Task directions —
Instruction for the data below: set down exactly the lines from the line with "Viewport: 494px width, 494px" to the line with "This screenshot has width=721, height=539.", inclusive, and no others.
= = =
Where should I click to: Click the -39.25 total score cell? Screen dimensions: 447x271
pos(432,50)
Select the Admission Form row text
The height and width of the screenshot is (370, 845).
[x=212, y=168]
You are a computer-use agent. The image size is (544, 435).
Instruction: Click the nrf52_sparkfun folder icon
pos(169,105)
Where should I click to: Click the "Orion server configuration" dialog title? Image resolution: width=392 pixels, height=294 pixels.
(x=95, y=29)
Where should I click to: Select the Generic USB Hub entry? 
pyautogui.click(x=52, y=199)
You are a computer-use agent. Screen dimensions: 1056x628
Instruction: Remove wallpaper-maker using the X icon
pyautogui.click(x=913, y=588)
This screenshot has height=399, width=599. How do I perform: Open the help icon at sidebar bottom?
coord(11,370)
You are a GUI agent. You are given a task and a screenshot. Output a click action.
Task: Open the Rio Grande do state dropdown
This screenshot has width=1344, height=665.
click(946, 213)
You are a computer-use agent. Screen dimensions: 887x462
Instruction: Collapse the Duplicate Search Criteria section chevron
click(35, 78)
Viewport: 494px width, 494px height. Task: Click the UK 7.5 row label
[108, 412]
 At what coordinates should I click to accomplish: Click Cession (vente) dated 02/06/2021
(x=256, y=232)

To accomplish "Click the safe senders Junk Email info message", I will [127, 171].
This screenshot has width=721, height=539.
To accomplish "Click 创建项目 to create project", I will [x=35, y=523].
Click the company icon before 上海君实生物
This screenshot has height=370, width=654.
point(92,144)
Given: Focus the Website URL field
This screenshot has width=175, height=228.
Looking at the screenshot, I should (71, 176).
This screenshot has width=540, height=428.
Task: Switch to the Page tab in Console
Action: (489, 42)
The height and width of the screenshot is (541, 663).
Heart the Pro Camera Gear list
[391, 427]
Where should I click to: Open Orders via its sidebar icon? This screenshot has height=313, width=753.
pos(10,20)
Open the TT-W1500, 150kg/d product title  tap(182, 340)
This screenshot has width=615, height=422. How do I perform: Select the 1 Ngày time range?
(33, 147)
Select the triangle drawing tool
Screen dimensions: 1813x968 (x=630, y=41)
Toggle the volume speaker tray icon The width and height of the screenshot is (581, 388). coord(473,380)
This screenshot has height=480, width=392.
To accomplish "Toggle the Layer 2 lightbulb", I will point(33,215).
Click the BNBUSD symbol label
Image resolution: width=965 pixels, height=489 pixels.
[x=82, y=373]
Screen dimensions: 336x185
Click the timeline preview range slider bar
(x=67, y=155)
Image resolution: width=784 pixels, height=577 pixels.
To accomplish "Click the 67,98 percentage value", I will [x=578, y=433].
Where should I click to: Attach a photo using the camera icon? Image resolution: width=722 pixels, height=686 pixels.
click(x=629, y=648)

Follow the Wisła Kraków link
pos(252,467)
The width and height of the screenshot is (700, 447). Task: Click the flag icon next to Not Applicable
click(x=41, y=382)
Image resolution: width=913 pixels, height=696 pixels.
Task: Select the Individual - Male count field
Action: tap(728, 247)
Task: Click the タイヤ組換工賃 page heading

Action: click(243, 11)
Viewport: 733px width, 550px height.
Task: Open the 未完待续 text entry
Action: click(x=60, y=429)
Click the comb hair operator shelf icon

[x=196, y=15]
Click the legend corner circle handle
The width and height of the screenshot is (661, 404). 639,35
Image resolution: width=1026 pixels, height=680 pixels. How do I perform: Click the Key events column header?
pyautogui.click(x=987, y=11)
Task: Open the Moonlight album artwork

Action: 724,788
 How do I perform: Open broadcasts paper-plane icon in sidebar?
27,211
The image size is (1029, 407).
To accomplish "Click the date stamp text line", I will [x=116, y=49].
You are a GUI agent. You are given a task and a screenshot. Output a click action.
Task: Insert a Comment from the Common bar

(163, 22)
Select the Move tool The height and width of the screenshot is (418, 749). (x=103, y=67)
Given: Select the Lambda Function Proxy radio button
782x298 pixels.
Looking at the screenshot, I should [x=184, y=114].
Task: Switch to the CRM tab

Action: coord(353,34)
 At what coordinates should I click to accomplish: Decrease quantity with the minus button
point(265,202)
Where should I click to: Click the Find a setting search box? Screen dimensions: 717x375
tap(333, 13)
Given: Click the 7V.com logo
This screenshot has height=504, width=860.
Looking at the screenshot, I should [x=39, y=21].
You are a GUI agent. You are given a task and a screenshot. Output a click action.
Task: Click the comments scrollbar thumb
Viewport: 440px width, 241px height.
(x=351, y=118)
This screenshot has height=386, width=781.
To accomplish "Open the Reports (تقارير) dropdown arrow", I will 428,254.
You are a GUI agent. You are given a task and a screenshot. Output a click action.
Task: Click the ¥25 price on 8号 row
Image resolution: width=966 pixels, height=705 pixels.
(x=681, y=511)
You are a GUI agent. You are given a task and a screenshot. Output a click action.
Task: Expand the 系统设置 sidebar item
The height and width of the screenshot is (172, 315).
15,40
= = =
Response to this exercise —
Viewport: 494px width, 494px height. Task: Click the UK 7.5 row label
[108, 412]
 At what coordinates should I click to accomplish: Click Cession (vente) dated 02/06/2021
(x=256, y=232)

To accomplish "Click the safe senders Junk Email info message", I will [127, 171].
This screenshot has width=721, height=539.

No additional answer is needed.